Exercising the CCPA Opt-out Right on Android: Legally Mandated but Practically Challenging

Many mobile apps’ business model is based on sharing user data with ad networks to deliver personalized ads. The California Consumer Privacy Act (CCPA) gives California residents a right to opt out. In two experiments we evaluate to which extent popular Android apps enable California residents to exercise their right. In our first experiment – manually exercising the right via app-level UIs – we find that only 48 out of 100 apps implement a respective setting, which suggests that CCPA opt-out right compliance on the Android platform is generally low. In our second experiment – automatically exercising the opt-out right by sending Global Privacy Control (GPC) signals – we find for an app dataset of 1,811 apps that GPC is largely ineffective. While we estimate with 95% confidence that 62%–81% of apps in our app dataset must respect the CCPA opt-out right, many apps do not do so. Our evaluation of disabling apps’ access to the AdID – which is technically not intended for exercising the CCPA opt-out right but could be practically effective – does not change our conclusion. For example, when sending GPC signals and disabling apps’ access to the AdID, 338 apps still had the ccpa status of the ad network Vungle set to opted_in while only 26 had set it to opted_out. Overall, our results suggest a compliance gap as California residents have no effective way of exercising their CCPA opt-out right on the Android platform; neither at the app nor at the platform-level. We think that re-purposing the Android AdID setting as an opt-out right setting with legal meaning under the CCPA and other laws could close this gap and improve users’ privacy on the platform significantly.

💡 Research Summary

The paper investigates how effectively California residents can exercise their California Consumer Privacy Act (CCPA) “opt‑out of sale or sharing” right on Android devices. The authors conduct two large‑scale experiments. In the first, they manually inspect the user interfaces of 100 popular Android apps to see whether each app offers a clear mechanism for a user to opt out. Only 48 apps (48 %) provide an explicit opt‑out setting; the remainder either lack any option or hide it deep within menus, indicating a substantial UI‑level compliance gap.
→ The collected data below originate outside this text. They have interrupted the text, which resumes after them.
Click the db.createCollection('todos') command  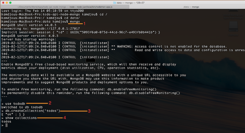(32, 111)
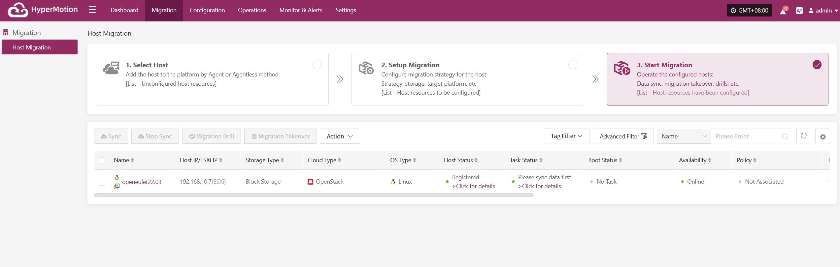Open the Name search-field selector
840x267 pixels.
coord(684,136)
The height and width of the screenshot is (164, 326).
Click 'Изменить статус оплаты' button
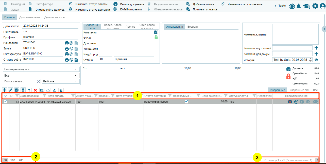pos(91,4)
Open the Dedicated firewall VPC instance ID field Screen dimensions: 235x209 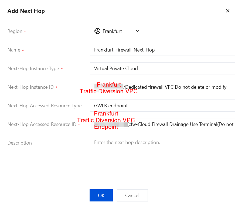[x=175, y=87]
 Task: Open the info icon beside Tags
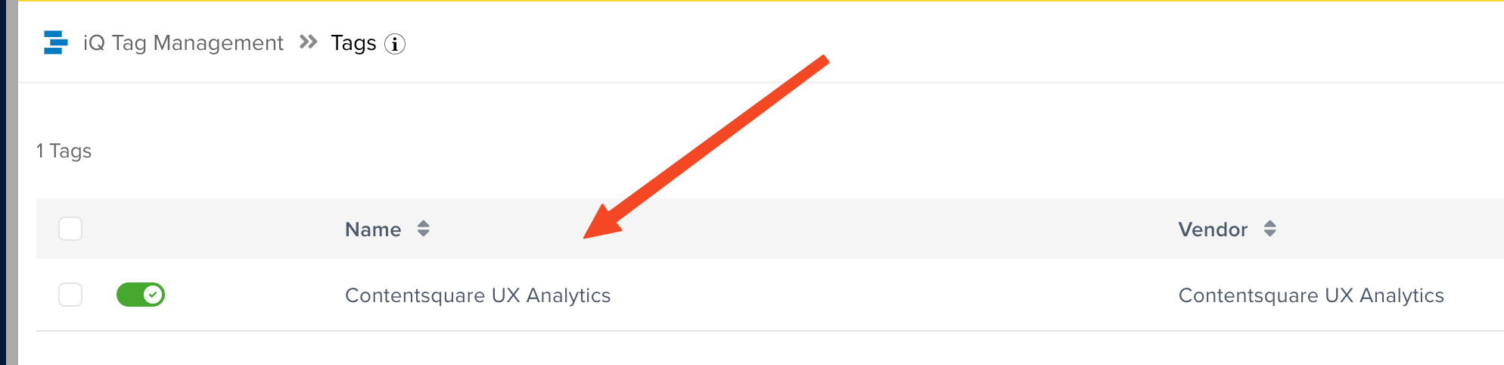point(395,44)
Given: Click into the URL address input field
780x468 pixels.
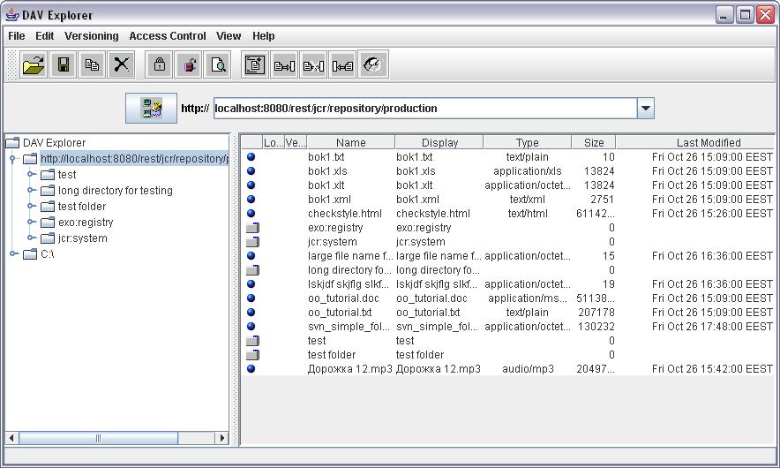Looking at the screenshot, I should 422,109.
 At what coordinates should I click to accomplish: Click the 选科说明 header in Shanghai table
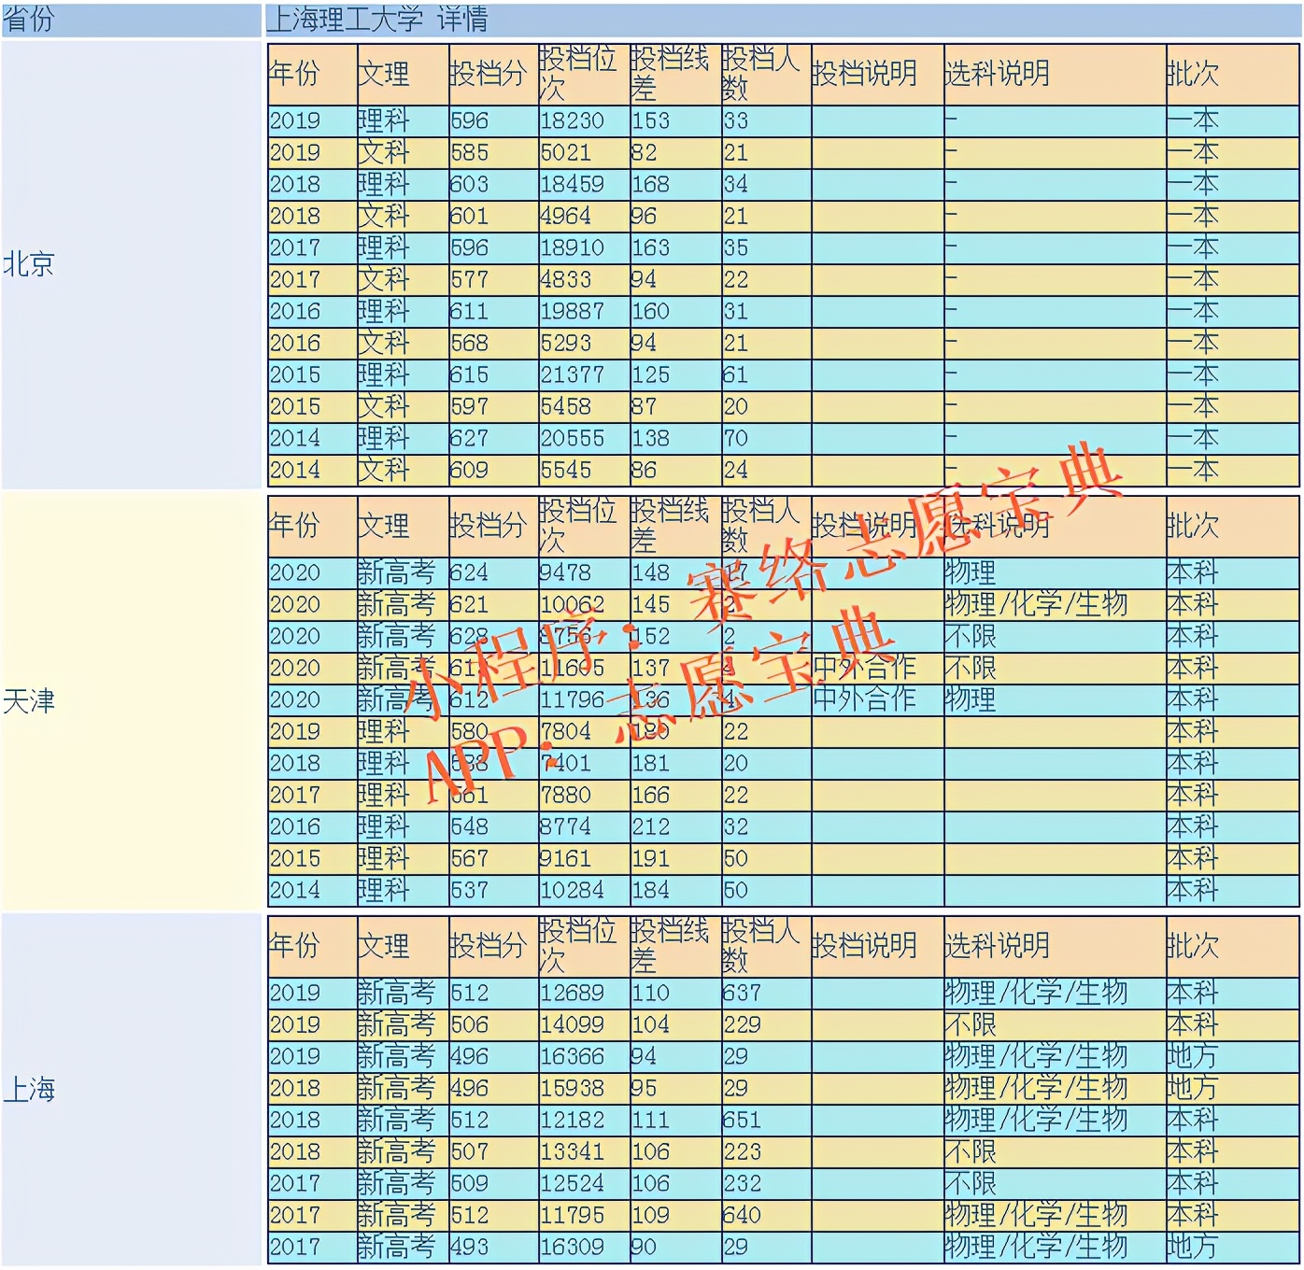tap(994, 943)
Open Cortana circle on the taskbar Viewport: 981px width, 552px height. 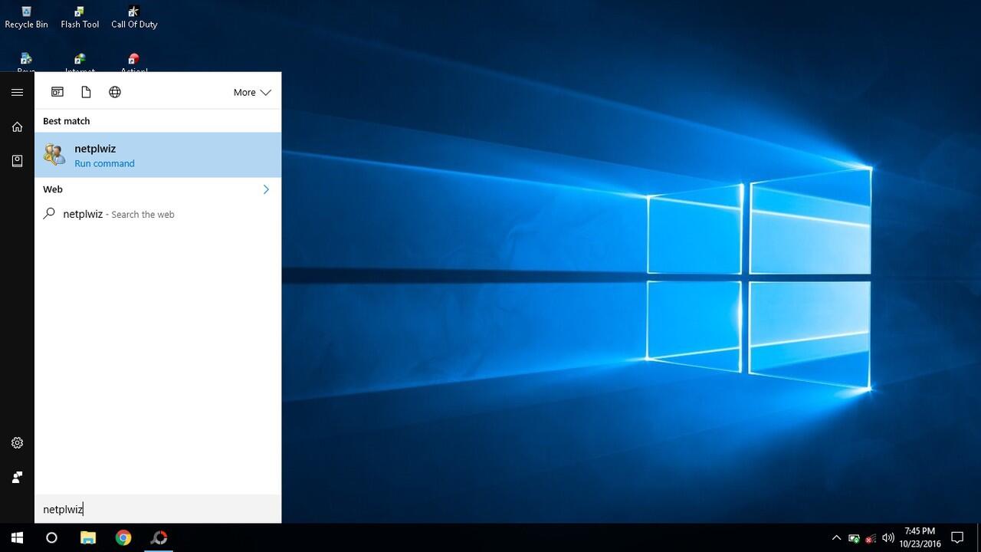coord(51,537)
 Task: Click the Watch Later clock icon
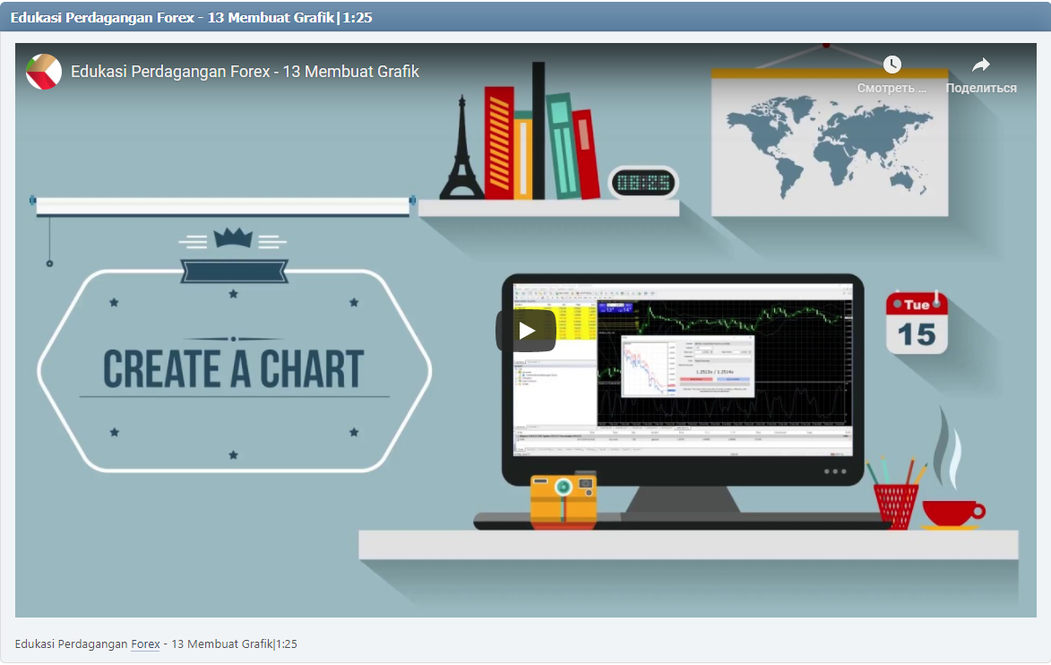[x=892, y=65]
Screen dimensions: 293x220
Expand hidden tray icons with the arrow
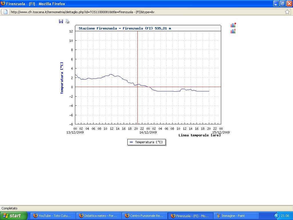(x=276, y=216)
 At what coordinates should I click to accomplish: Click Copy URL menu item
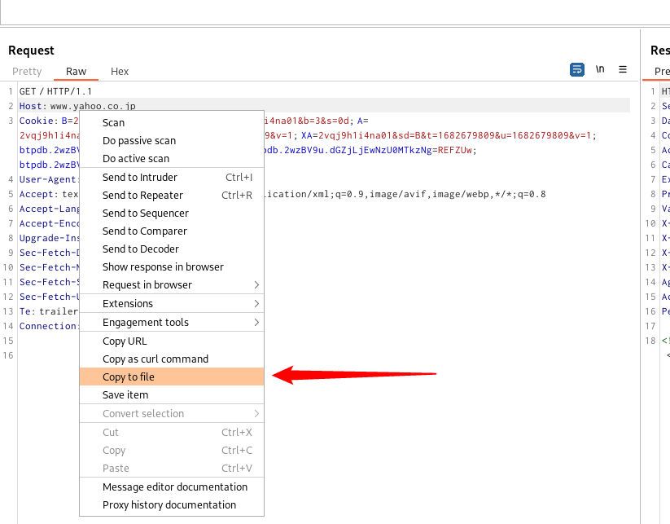tap(125, 341)
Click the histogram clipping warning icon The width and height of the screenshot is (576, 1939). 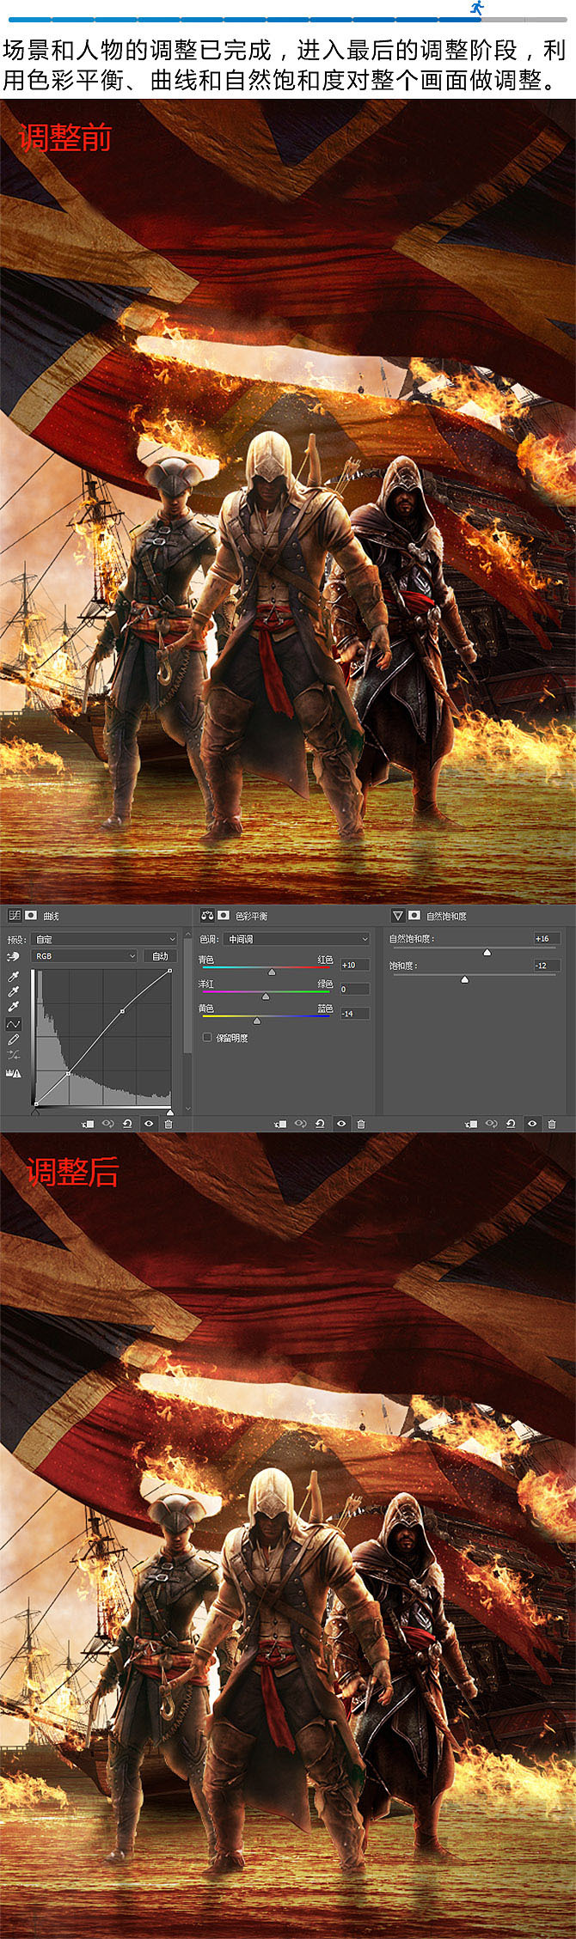tap(14, 1073)
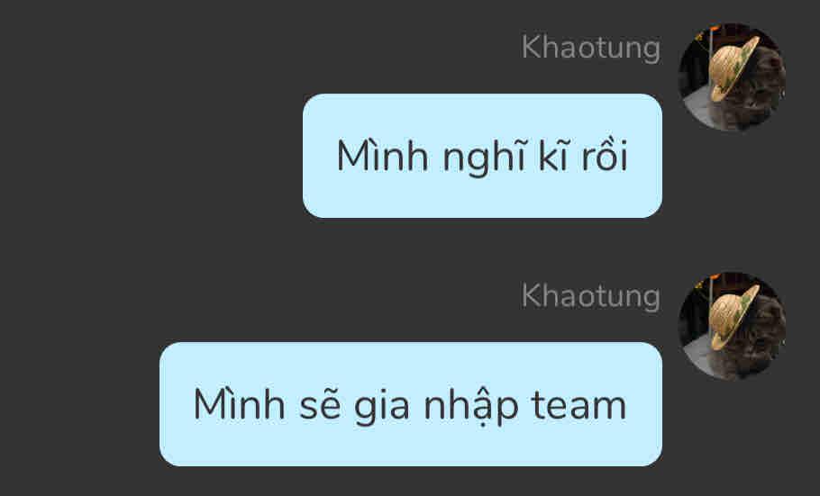Tap the straw hat in the top avatar
This screenshot has height=496, width=820.
click(732, 68)
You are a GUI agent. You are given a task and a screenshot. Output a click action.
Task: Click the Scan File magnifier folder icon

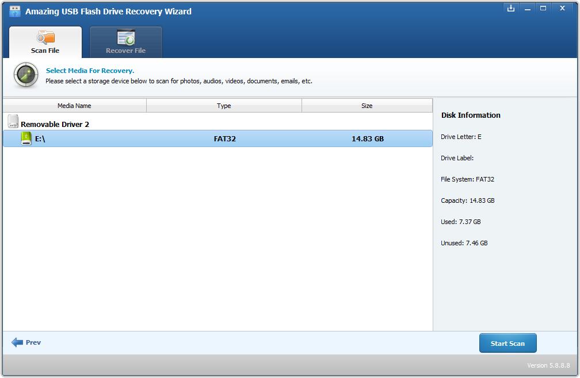[x=45, y=38]
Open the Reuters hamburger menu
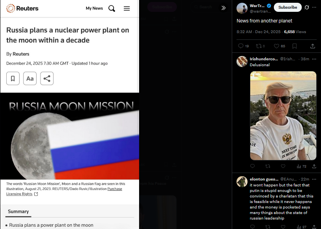The height and width of the screenshot is (229, 321). click(x=127, y=8)
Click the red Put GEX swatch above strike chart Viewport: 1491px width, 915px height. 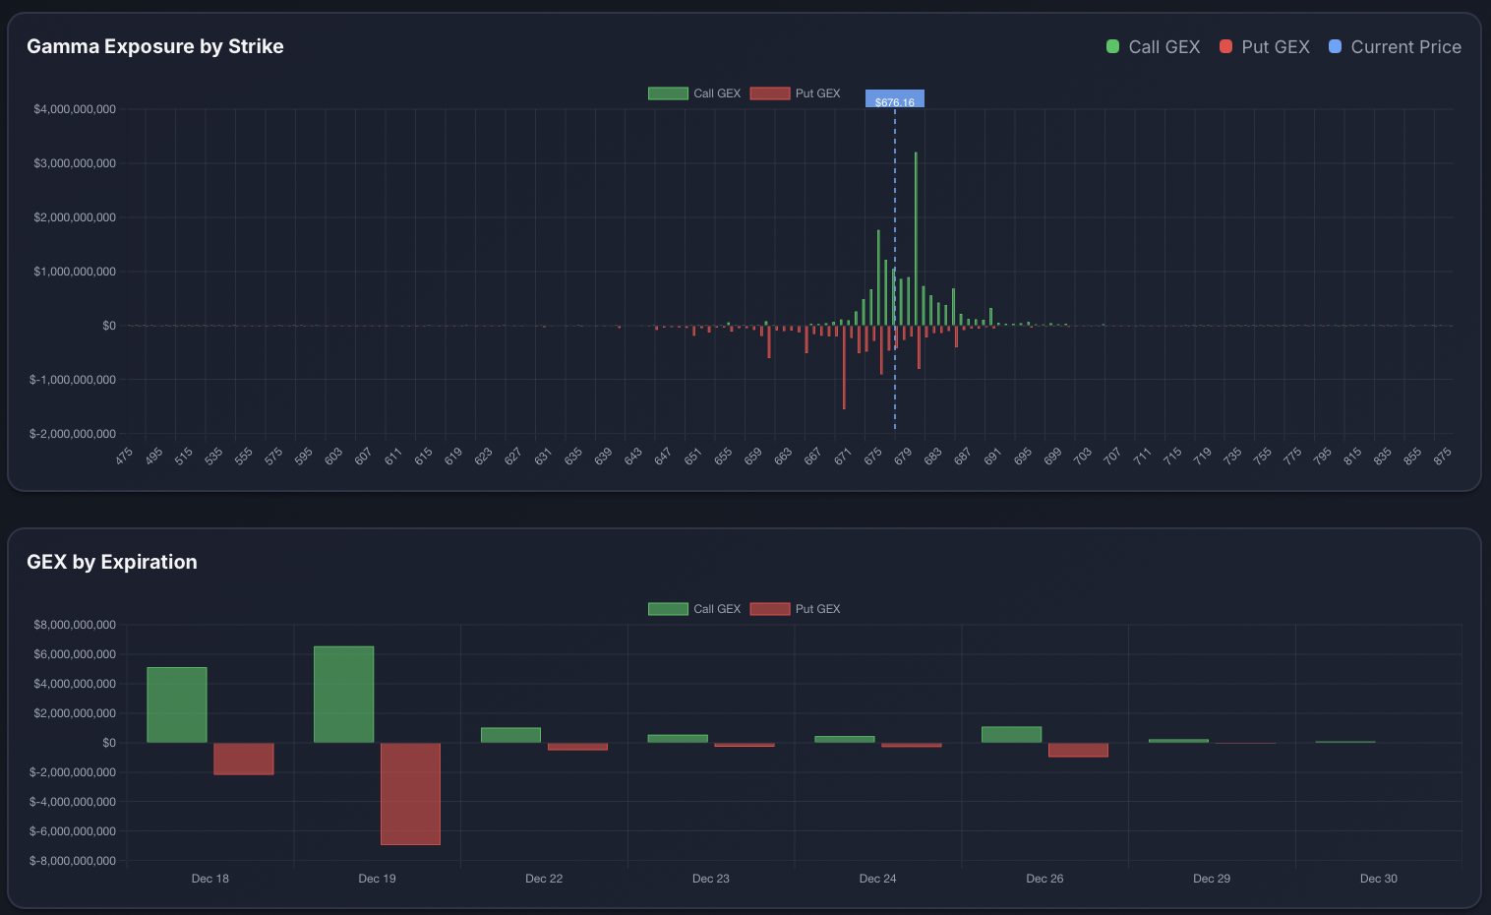tap(768, 92)
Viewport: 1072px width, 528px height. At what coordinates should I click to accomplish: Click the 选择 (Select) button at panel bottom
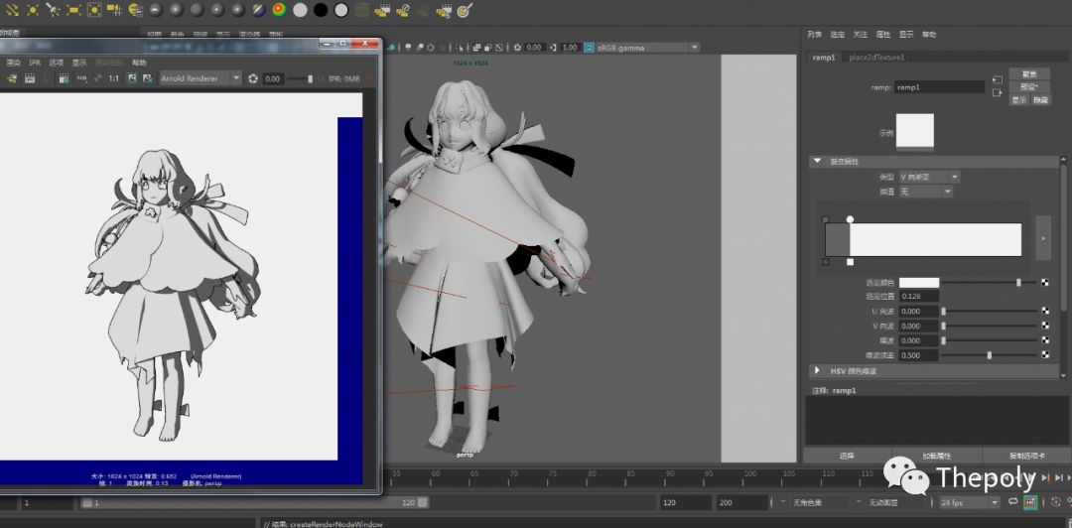coord(847,456)
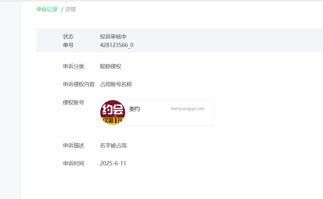Screen dimensions: 323x199
Task: Click the meiyueappcom account ID text
Action: tap(188, 109)
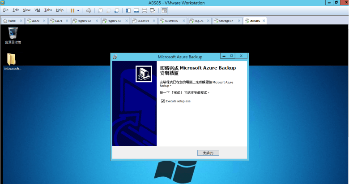Click the Pause virtual machine toolbar icon
Screen dimensions: 349x184
pyautogui.click(x=72, y=10)
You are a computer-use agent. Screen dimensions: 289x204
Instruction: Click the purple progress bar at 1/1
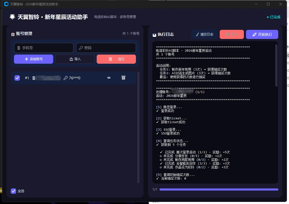point(219,189)
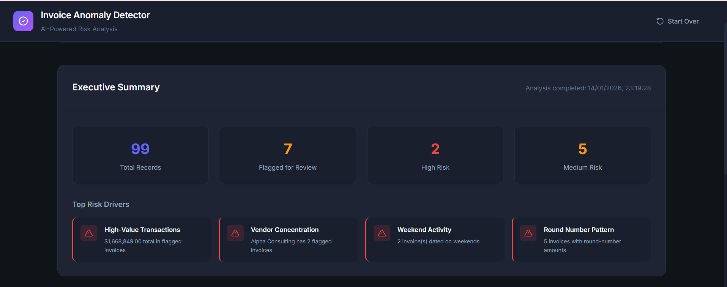
Task: Select the Flagged for Review card
Action: click(x=288, y=155)
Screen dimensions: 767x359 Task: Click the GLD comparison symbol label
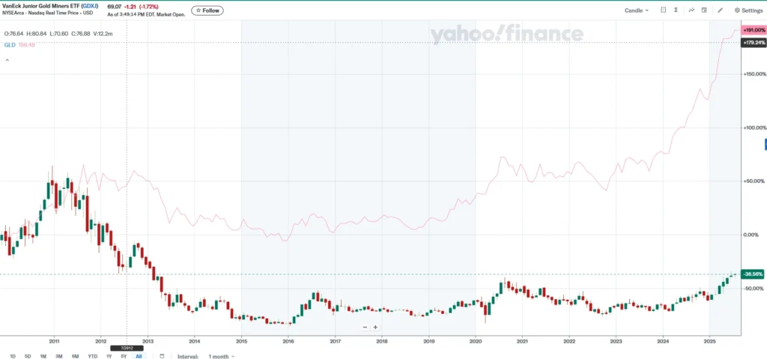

The second experiment evaluates the technical enforcement of the opt‑out via Global Privacy Control (GPC), a binary HTTP header (Sec‑GPC: 1) that the California Attorney General has mandated as a valid opt‑out signal since January 2021. The authors instrument a dynamic analysis platform that intercepts all outbound HTTP requests from 1,811 popular Android apps and injects the GPC header. They also test the effect of disabling the Android Advertising ID (AdID), a device‑level identifier that, while not legally defined for CCPA opt‑out, is used by Google to limit ad‑tracking when turned off.

Results show that GPC signals are largely ignored. Even when GPC is sent together with AdID disabling, the majority of ad‑network integrations (e.g., Vungle) continue to report a status of “opted_in”. Specifically, 338 apps still had Vungle’s ccpa status set to opted_in, while only 26 apps reported opted_out. This demonstrates that Android lacks a platform‑level mechanism to propagate or honor GPC, leaving compliance to individual app developers who often do not implement it.

Legal analysis estimates that 62 %–81 % of the apps in the dataset are subject to CCPA (based on self‑declared applicability and thresholds for data sales/sharing). Therefore, a large proportion of apps that are legally required to honor the opt‑out are failing to do so, creating a clear compliance gap.

The authors propose repurposing the existing Android AdID setting as a legally meaningful opt‑out toggle. Google already prohibits the use of AdID for personalized advertising when users disable it; aligning this technical control with the CCPA “Do Not Sell or Share My Personal Information” requirement would give users a single, platform‑wide mechanism to exercise their right, reduce developers’ implementation burden, and improve overall compliance. They also suggest that Android introduce native support for GPC (e.g., a system‑wide setting and API) to standardize signal propagation across apps.

In conclusion, the study reveals that while CCPA mandates an opt‑out right, Android users currently lack effective means—neither at the app UI level nor via platform‑level privacy signals—to exercise it. The paper’s empirical evidence highlights the need for platform providers, regulators, and app developers to collaborate on integrating legal opt‑out mechanisms into Android’s privacy architecture, with the repurposed AdID toggle offering a pragmatic interim solution.